Supreme Court of Georgia
Oct 25, 1974
233 Ga. 172 (Ga. 1974)

Summary

In Thornton v. Ault, 233 Ga. 172 (210 S.E.2d 683) (1974), this court implied, if not held, that failure to advise a criminal defendant of his appellate rights as an indigent is not reversible error if the defendant was otherwise aware of such rights.

Summary of this case from Crawford v. Linahan

Opinion

29107.

SUBMITTED AUGUST 16, 1974.

DECIDED OCTOBER 25, 1974. REHEARING DENIED NOVEMBER 6, 1974.

Habeas corpus. Butts Superior Court. Before Judge Sosebee.

James C. Bonner, Jr., for appellant.

Arthur K. Bolton, Attorney General, Lois F. Oakley, for appellee.


It was error to remand the appellant to the custody of the respondent warden in the face of uncontradicted evidence that his appointed counsel at his criminal trial failed to advise him of his appellate rights as an indigent, and that he was otherwise unaware of them.

SUBMITTED AUGUST 16, 1974 — DECIDED OCTOBER 25, 1974 — REHEARING DENIED NOVEMBER 6, 1974.


Vincent X. Thornton appeals from the denial of his petition for habeas corpus in the Superior Court of Butts County upon the ground that it was error to remand him to the custody of the respondent warden in the face of uncontradicted evidence that his appointed counsel at his criminal trial for armed robbery failed to advise him of his appellate rights as an indigent, and that he was otherwise unaware of them.

Upon the habeas corpus hearing the appellant testified that his attorney did not tell him that he had the right to appeal, and that he did not "know anything about appeal."

A deposition of the attorney was read into evidence stating in essence that he was appointed to represent the appellant after he was indicted; that he had no discussion with the appellant with regard to an appeal as he was of the opinion that it would be an exercise in futility; and that the appellant made no request to appeal his case.

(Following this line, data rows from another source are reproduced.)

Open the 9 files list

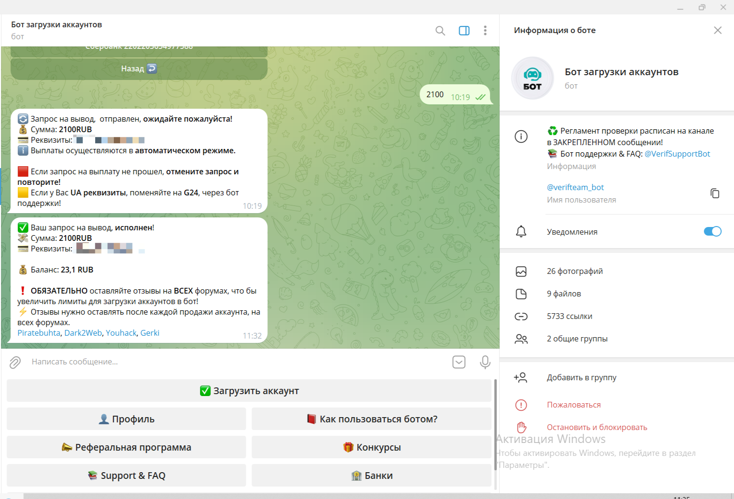(x=564, y=294)
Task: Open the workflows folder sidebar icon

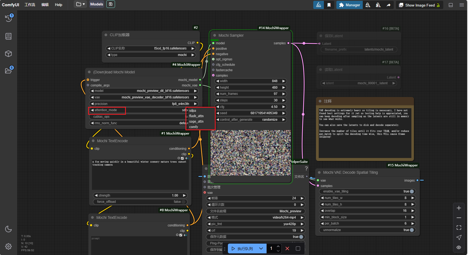Action: click(x=8, y=71)
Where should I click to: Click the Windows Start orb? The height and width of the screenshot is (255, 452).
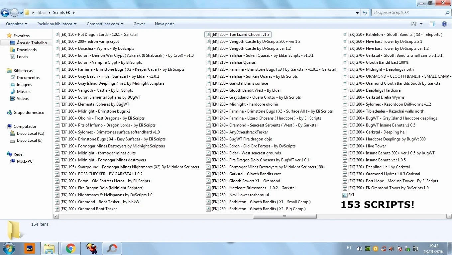(9, 248)
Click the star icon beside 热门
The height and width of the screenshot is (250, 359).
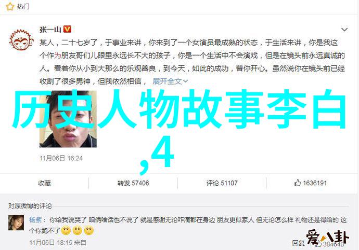[x=10, y=6]
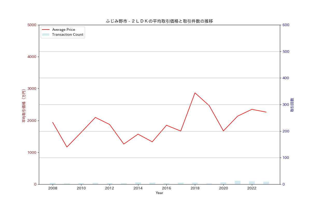Select the Transaction Count legend label
Image resolution: width=311 pixels, height=207 pixels.
pos(68,35)
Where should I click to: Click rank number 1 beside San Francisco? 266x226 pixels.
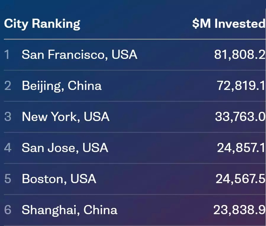(x=7, y=55)
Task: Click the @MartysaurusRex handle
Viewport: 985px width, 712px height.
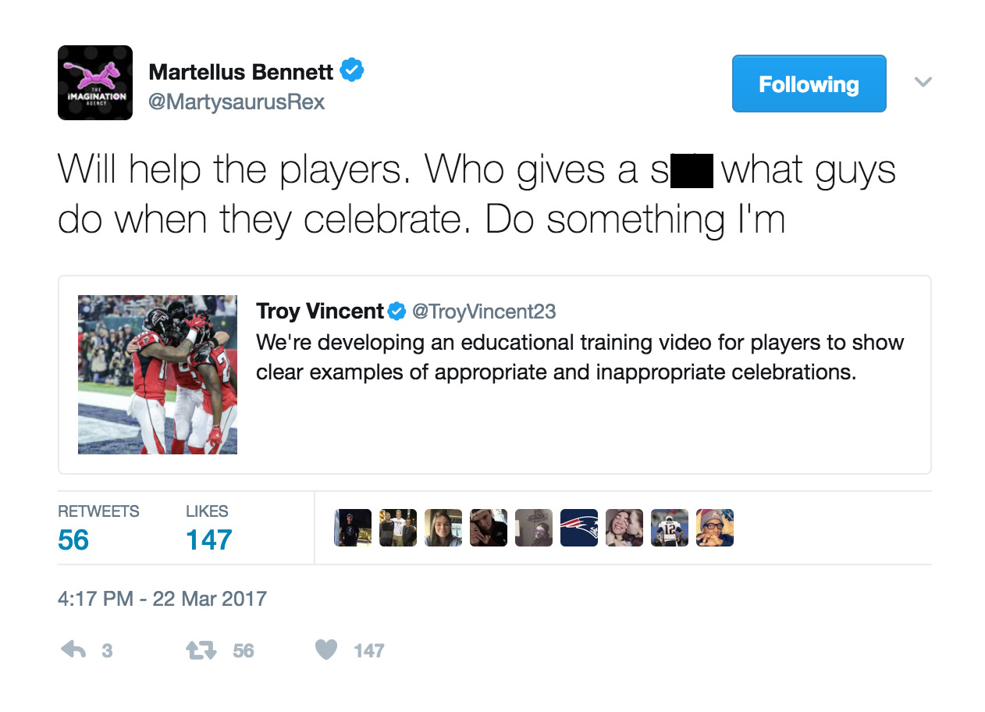Action: pos(236,102)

In our view, under these facts the appellant was denied his rights under the sixth amendment of the Constitution of this State and of the United States.

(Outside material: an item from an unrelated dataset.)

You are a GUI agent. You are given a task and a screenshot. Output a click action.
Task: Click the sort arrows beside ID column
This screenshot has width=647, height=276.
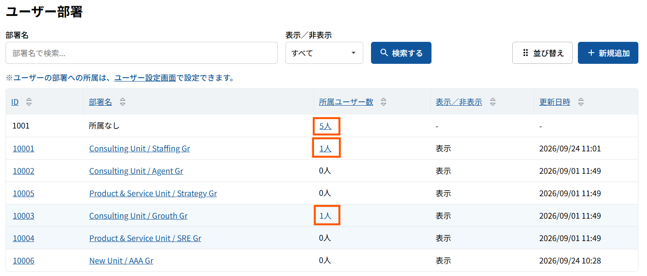[29, 102]
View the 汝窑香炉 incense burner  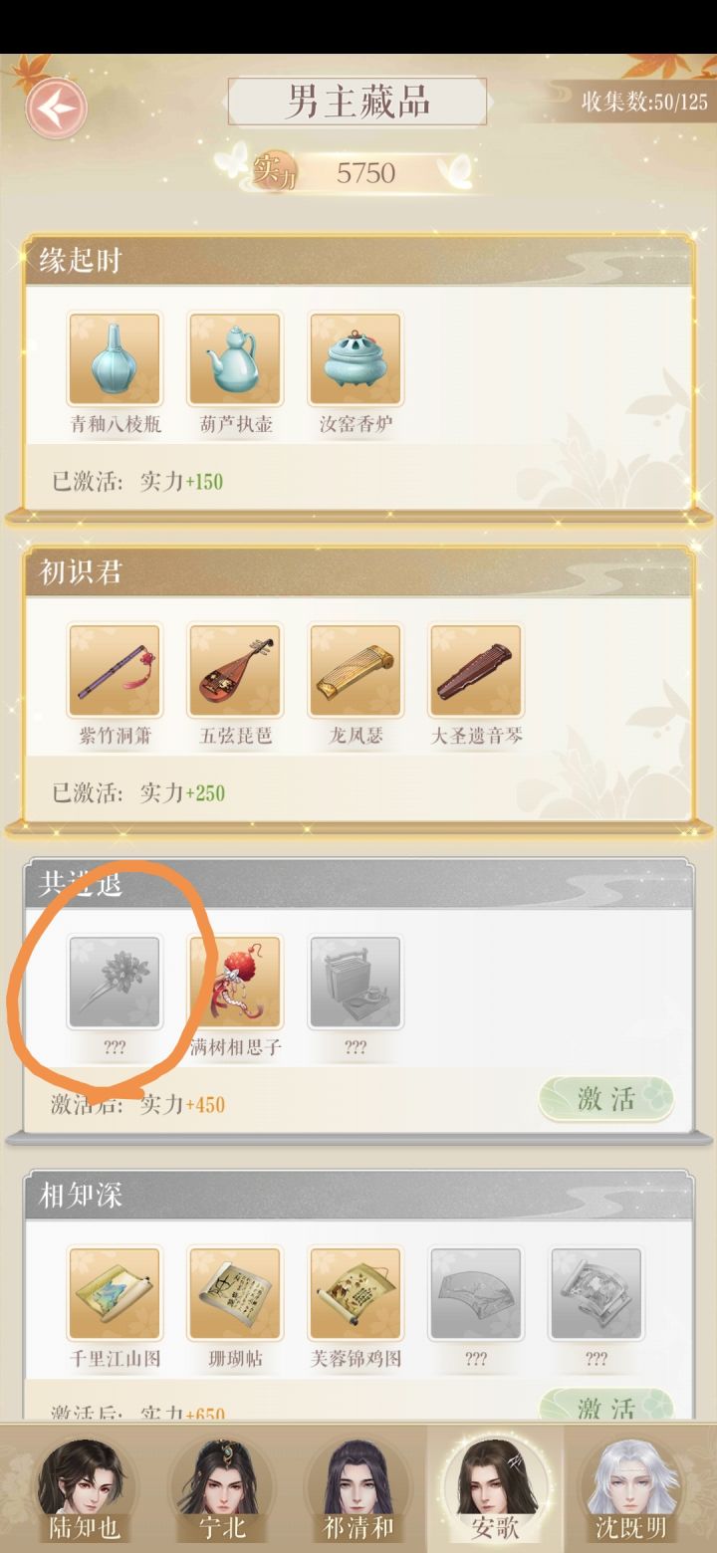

It is abundantly clear that indigents must be furnished counsel at every critical stage of criminal proceedings, including the first appeal, under the sixth and fourteenth amendments. Gideon v. Wainwright, 372 U.S. 335 ( 83 S.C. 792, 9 L.Ed.2d 799, 93 ALR 733); Douglas v. California, 372 U.S. 353 ( 83 S.C. 814, 9 L.Ed.2d 811).

In confronting the issue of whether a convicted defendant has been deprived of his right to appeal in violation of these constitutional amendments, the Fifth Circuit Court of Appeals has taken two approaches, depending upon whether his attorney was court appointed or whether he was privately retained.

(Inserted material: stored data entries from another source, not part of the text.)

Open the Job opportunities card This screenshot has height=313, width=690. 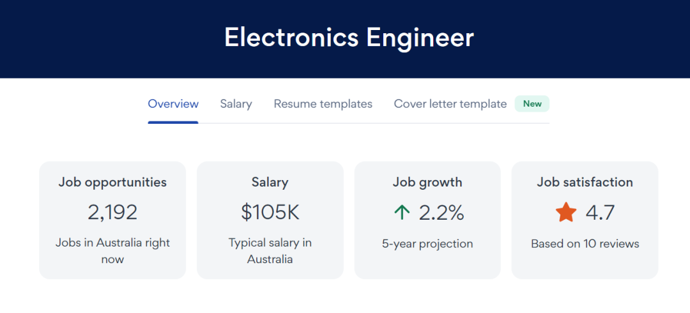pyautogui.click(x=112, y=182)
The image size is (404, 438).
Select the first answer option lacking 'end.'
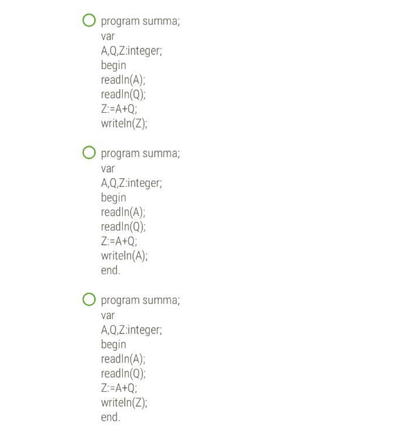pos(89,20)
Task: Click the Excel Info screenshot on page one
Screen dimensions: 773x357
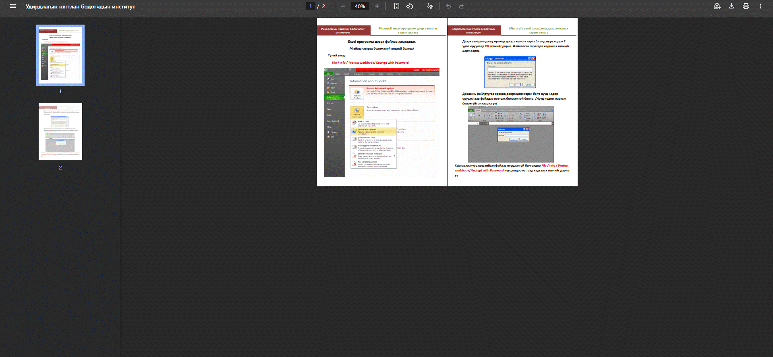Action: pos(381,122)
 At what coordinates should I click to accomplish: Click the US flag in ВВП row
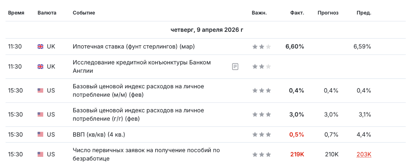(40, 134)
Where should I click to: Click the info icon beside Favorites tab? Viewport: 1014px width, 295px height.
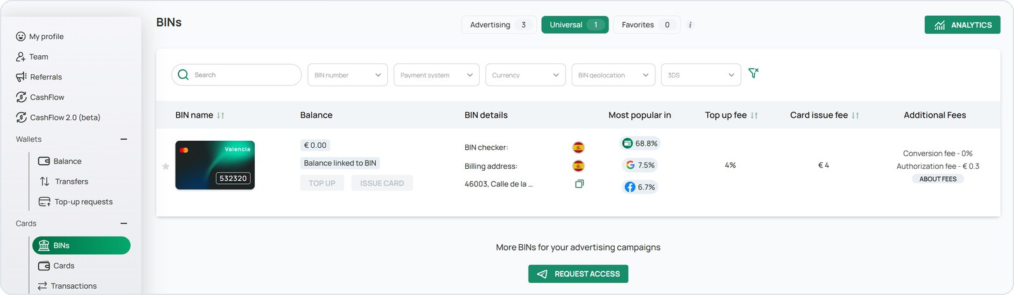pos(690,25)
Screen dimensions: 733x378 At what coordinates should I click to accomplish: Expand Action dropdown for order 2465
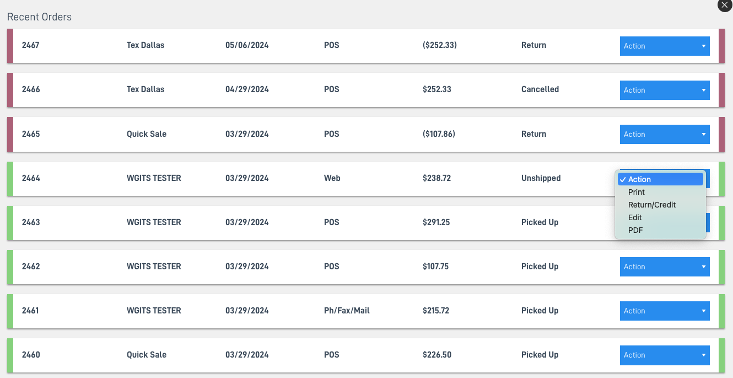point(665,134)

This was succinctly explained by Judge Morgan in Gregory v. United States, 446 F.2d 498, 499 (5th Cir. 1971): "If the trial attorney was retained it must be known to the court or some other responsible state official that the defendant was indigent and that he desired to appeal. Beto v. Martin, 5 Cir., 1968, 396 F.2d 432. However, when the defendant is represented by court appointed counsel a different standard applies, Goforth v. Dutton [ 409 F.2d 651 (5th Cir. 1969)], and the focus of the inquiry is not on what the defendant made known to the state, but on what the state, acting through court-appointed counsel revealed to the defendant. Accordingly, we have held that representation is inadequate and the right of appeal is denied where appointed counsel fails to fully inform the client of his appellate rights. Byrd v. Smith, 5 Cir., 1969, 407 F.2d 363. In like manner, the right to appeal is violated when the appointed lawyer deliberately foregoes the direct appeal without first obtaining his client's consent..." Cf. Roberts v. Caldwell, 230 Ga. 223 ( 196 S.E.2d 444); Graddy v. Hopper, 233 Ga. 65.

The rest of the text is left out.